State-of-the-Art Text Embeddings
https://www.sbert.net
Apache License 2.0
15.45k stars 2.5k forks source link

Running SBERT model through ONNX for variable length strings #1362

Open amandaortega opened 2 years ago

amandaortega commented 2 years ago

Hi.

I am trying to run my SBERT model through ONNX to speed up the performance at inference. I have successfully converted the model to .onnx extension. For only one string or a list of strings of the same length, the sentence embeddings generated by ONNX match exactly the embeddings generated by my original SBERT model. However, for a list of variable length strings, not all the positions of the embeddings generated by ONNX match the ones generated by the original model.

I have run both the original and the ONNX models in batches. To run ONNX model with strings of different lengths, I used the padding option of the tokenizer. After the ONNX model returns the output, I calculated the correct sentence embeddings by considering the attention mask the tokenizer returned, just as recommended at https://www.sbert.net/examples/applications/computing-embeddings/README.html.

def mean_pooling(model_output, attention_mask):
    token_embeddings = torch.from_numpy(model_output[0]) #First element of model_output contains all token embeddings
    input_mask_expanded = attention_mask.unsqueeze(-1).expand(token_embeddings.size()).float()
    sum_embeddings = torch.sum(token_embeddings * input_mask_expanded, 1)
    sum_mask = torch.clamp(input_mask_expanded.sum(1), min=1e-9)
    return (sum_embeddings / sum_mask).numpy()

def run_onnx(sentences, batch_size):
    iterator = range(0, len(sentences), batch_size)
    results = []
    for start_index in iterator:
        sentences_batch = [str(item) for item in sentences[start_index:start_index+batch_size]]

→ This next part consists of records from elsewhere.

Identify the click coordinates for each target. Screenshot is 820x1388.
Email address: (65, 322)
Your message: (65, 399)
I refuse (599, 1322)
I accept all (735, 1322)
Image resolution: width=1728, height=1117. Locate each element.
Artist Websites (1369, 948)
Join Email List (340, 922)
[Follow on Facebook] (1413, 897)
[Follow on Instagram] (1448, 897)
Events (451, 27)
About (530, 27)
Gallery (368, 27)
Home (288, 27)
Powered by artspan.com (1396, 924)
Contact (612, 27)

        tokens = tokenizer(sentences_batch, padding=True, truncation=True, return_tensors='pt')
        tokens_np = {name: np.atleast_2d(value) for name, value in tokens.items()}
        # the sentence embeddings are calculated by the mean value for the token axis        
        out = model.run(None, tokens_np)
        sentence_embeddings = mean_pooling(out, tokens["attention_mask"])
        results.extend(sentence_embeddings)
    return np.array(results)

As I said, when I run this code with only one string or a list of strings of the same length as input, the embeddings match. However, when I run with a list of variable length strings, they don't match, which makes me think the problem is with the padding strategy.

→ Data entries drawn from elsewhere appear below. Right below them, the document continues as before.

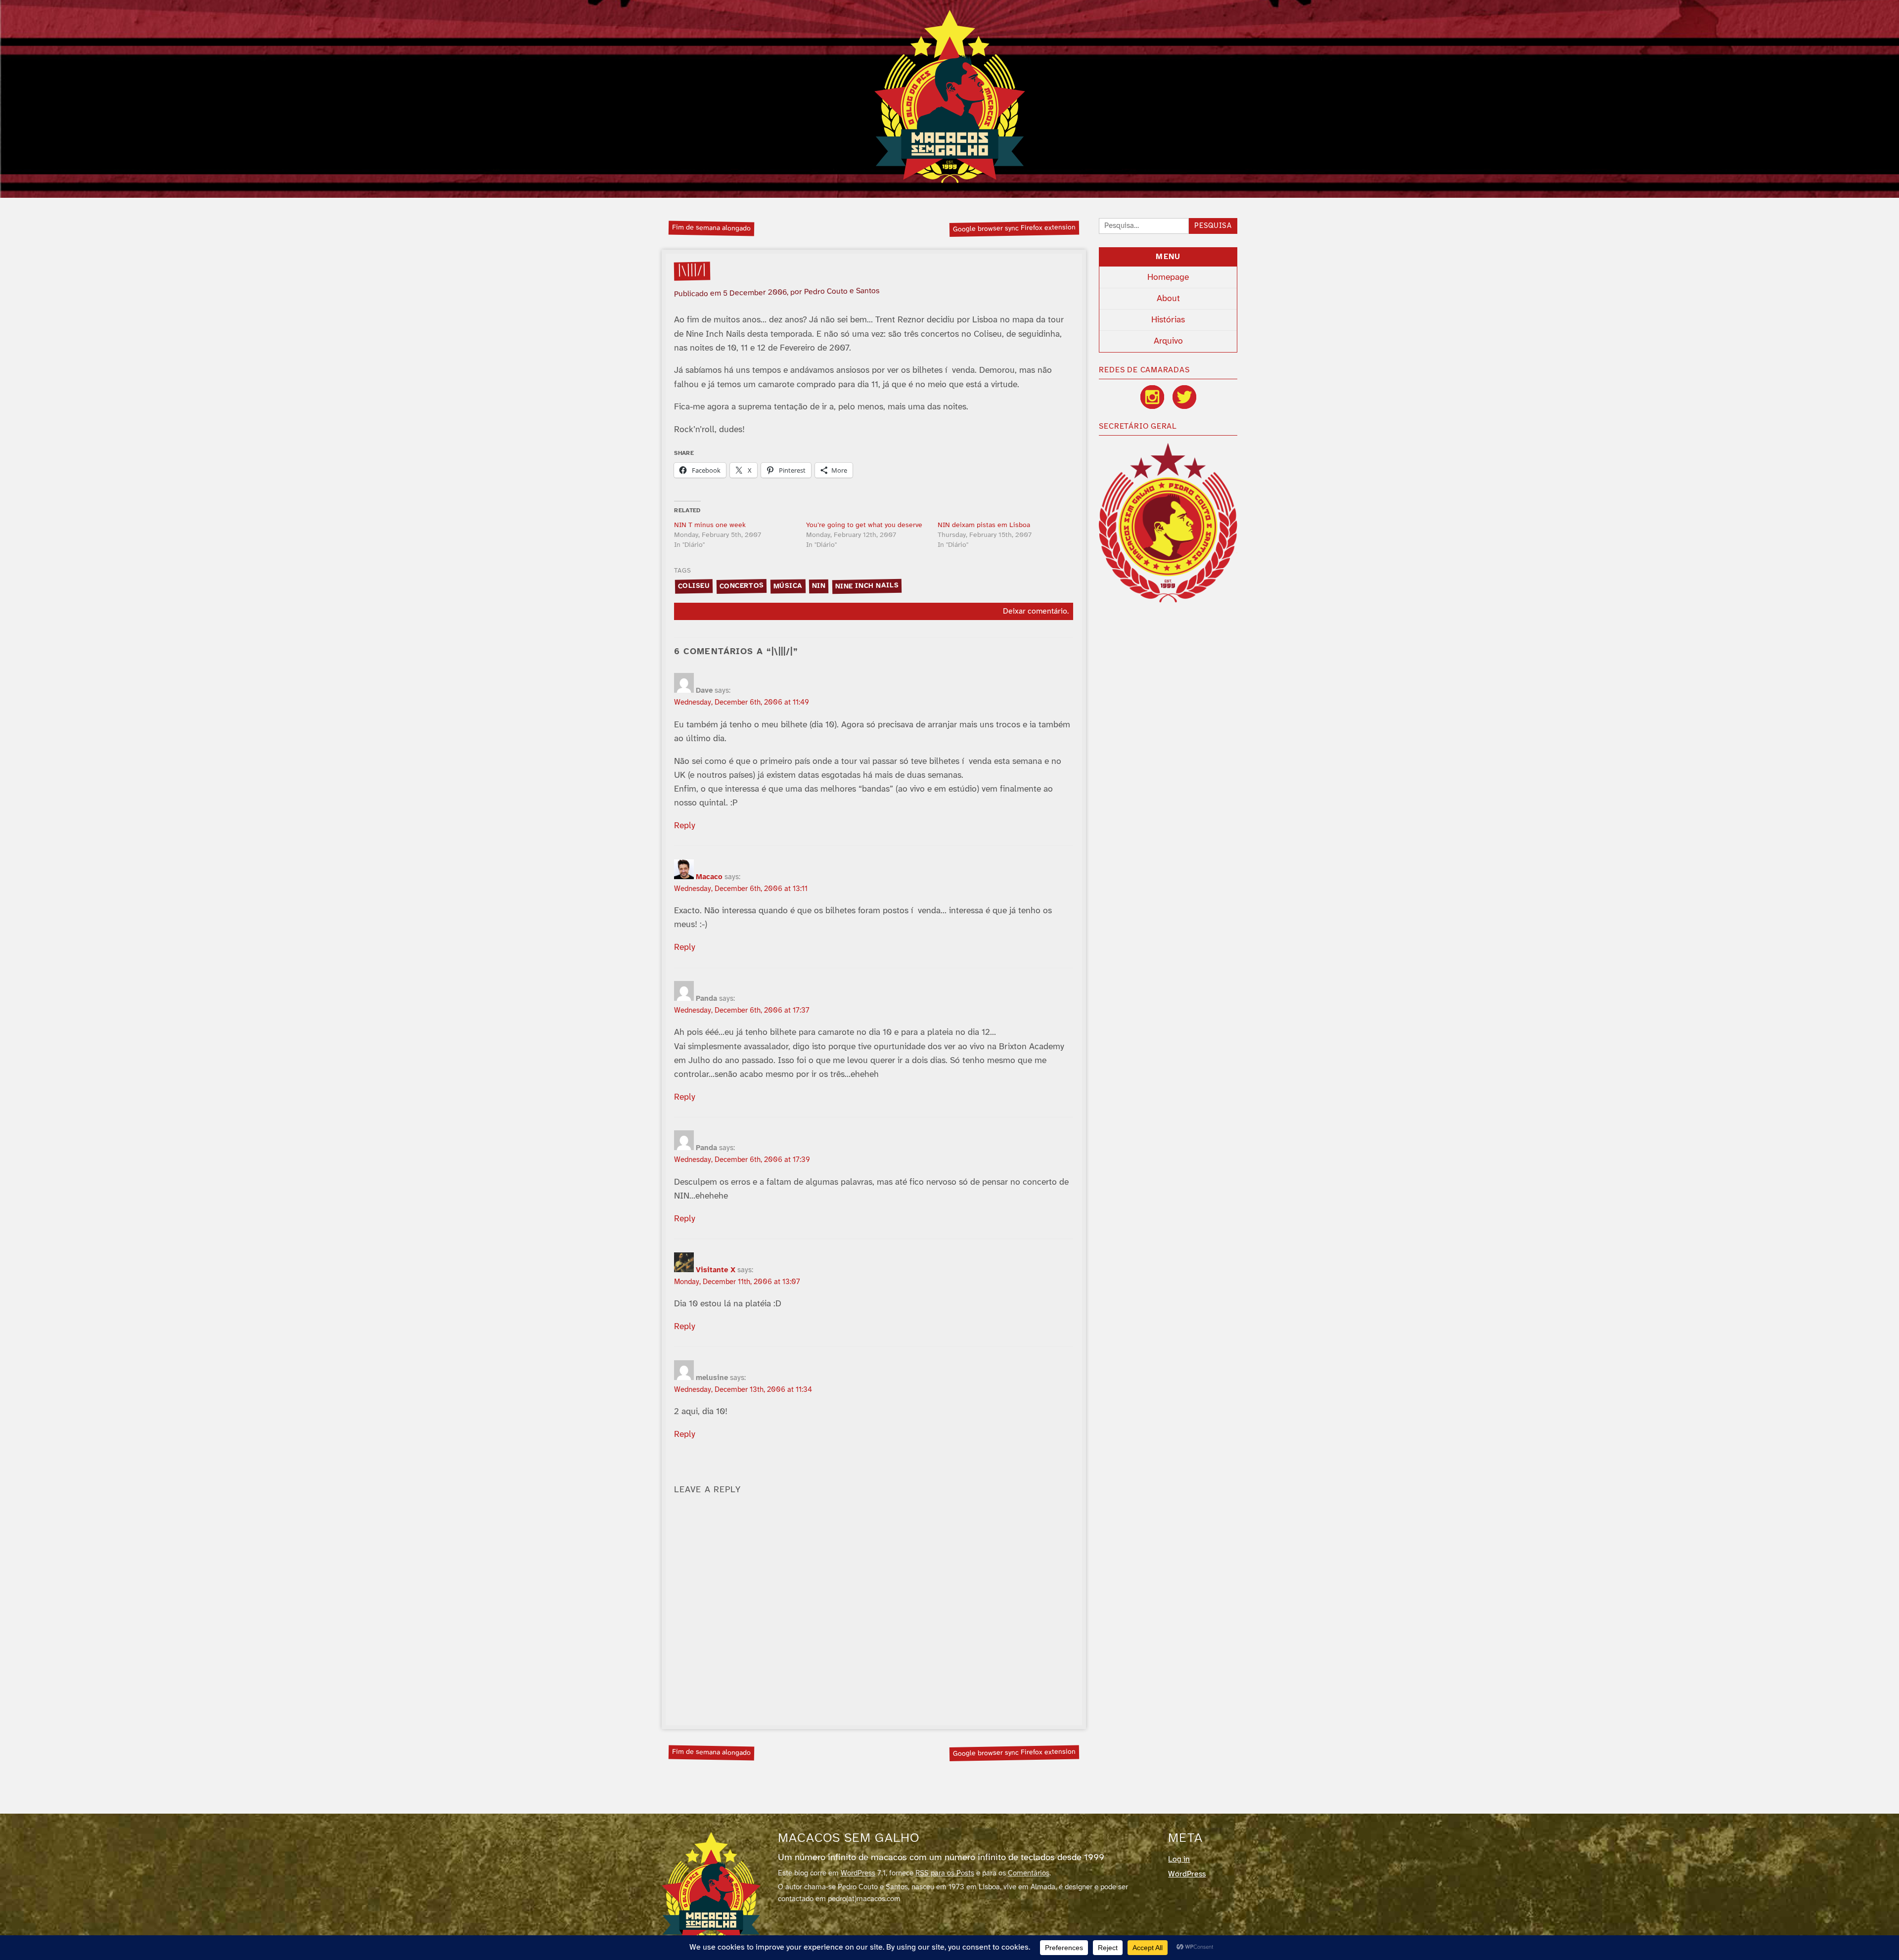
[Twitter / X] (1184, 397)
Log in (1179, 1859)
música (788, 586)
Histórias (1168, 319)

Does anyone have any suggestions on what could cause the problem?

Thanks a lot in advance!

ArEnSc commented 2 years ago

@amandaortega I found that tokens = tokenizer(sentences_batch, padding=True, truncation=True, return_tensors='pt') doesn't padd at all. I am also expericing that the hidden layer outputs of the onnx model and the sentence transformer model do not match given the same sentence did you experience the same thing?